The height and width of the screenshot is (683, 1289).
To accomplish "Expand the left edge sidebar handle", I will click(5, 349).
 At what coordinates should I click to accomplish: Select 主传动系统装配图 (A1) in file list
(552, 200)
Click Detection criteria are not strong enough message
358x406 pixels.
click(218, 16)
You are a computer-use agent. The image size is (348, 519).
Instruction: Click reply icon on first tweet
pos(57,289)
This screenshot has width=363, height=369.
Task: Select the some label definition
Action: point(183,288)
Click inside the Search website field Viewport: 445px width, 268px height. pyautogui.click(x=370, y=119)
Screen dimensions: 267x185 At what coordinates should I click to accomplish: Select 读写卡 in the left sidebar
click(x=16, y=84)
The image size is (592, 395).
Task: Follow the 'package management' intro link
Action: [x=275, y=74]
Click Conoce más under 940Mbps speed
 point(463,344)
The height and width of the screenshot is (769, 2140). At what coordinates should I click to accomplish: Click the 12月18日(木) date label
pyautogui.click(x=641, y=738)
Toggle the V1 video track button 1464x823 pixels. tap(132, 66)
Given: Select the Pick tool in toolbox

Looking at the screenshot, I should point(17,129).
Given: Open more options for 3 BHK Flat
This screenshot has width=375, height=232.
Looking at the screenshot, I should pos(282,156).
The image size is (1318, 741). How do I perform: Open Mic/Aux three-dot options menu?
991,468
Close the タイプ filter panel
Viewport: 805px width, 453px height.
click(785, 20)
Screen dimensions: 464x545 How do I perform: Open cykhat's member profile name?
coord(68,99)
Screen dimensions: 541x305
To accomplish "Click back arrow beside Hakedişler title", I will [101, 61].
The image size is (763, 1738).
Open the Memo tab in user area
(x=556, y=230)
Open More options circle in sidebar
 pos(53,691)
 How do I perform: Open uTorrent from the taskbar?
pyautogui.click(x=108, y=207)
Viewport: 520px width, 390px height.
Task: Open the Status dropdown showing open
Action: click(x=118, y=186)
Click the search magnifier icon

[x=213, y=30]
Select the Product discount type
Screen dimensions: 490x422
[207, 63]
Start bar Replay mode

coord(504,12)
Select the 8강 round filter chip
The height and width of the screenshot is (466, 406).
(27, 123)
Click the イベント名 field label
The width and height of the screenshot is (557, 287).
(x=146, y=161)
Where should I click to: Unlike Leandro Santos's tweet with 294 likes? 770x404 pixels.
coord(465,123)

..............................

Copy out every item above verbatim, with each line unchanged and in its original order.

CORRECT RESULT:
The height and width of the screenshot is (683, 1289).
To accomplish "Expand the left edge sidebar handle", I will click(5, 349).
 At what coordinates should I click to accomplish: Select 主传动系统装配图 (A1) in file list
(552, 200)
Click Detection criteria are not strong enough message
358x406 pixels.
click(218, 16)
You are a computer-use agent. The image size is (348, 519).
Instruction: Click reply icon on first tweet
pos(57,289)
This screenshot has width=363, height=369.
Task: Select the some label definition
Action: point(183,288)
Click inside the Search website field Viewport: 445px width, 268px height. pyautogui.click(x=370, y=119)
Screen dimensions: 267x185 At what coordinates should I click to accomplish: Select 读写卡 in the left sidebar
click(x=16, y=84)
The image size is (592, 395).
Task: Follow the 'package management' intro link
Action: [x=275, y=74]
Click Conoce más under 940Mbps speed
 point(463,344)
The height and width of the screenshot is (769, 2140). At what coordinates should I click to accomplish: Click the 12月18日(木) date label
pyautogui.click(x=641, y=738)
Toggle the V1 video track button 1464x823 pixels. tap(132, 66)
Given: Select the Pick tool in toolbox

Looking at the screenshot, I should point(17,129).
Given: Open more options for 3 BHK Flat
This screenshot has width=375, height=232.
Looking at the screenshot, I should pos(282,156).
The image size is (1318, 741). How do I perform: Open Mic/Aux three-dot options menu?
991,468
Close the タイプ filter panel
Viewport: 805px width, 453px height.
click(785, 20)
Screen dimensions: 464x545 How do I perform: Open cykhat's member profile name?
coord(68,99)
Screen dimensions: 541x305
To accomplish "Click back arrow beside Hakedişler title", I will [101, 61].
The image size is (763, 1738).
Open the Memo tab in user area
(x=556, y=230)
Open More options circle in sidebar
 pos(53,691)
 How do I perform: Open uTorrent from the taskbar?
pyautogui.click(x=108, y=207)
Viewport: 520px width, 390px height.
Task: Open the Status dropdown showing open
Action: click(x=118, y=186)
Click the search magnifier icon

[x=213, y=30]
Select the Product discount type
Screen dimensions: 490x422
[207, 63]
Start bar Replay mode

coord(504,12)
Select the 8강 round filter chip
The height and width of the screenshot is (466, 406).
(27, 123)
Click the イベント名 field label
The width and height of the screenshot is (557, 287).
(x=146, y=161)
Where should I click to: Unlike Leandro Santos's tweet with 294 likes? 770x404 pixels.
coord(465,123)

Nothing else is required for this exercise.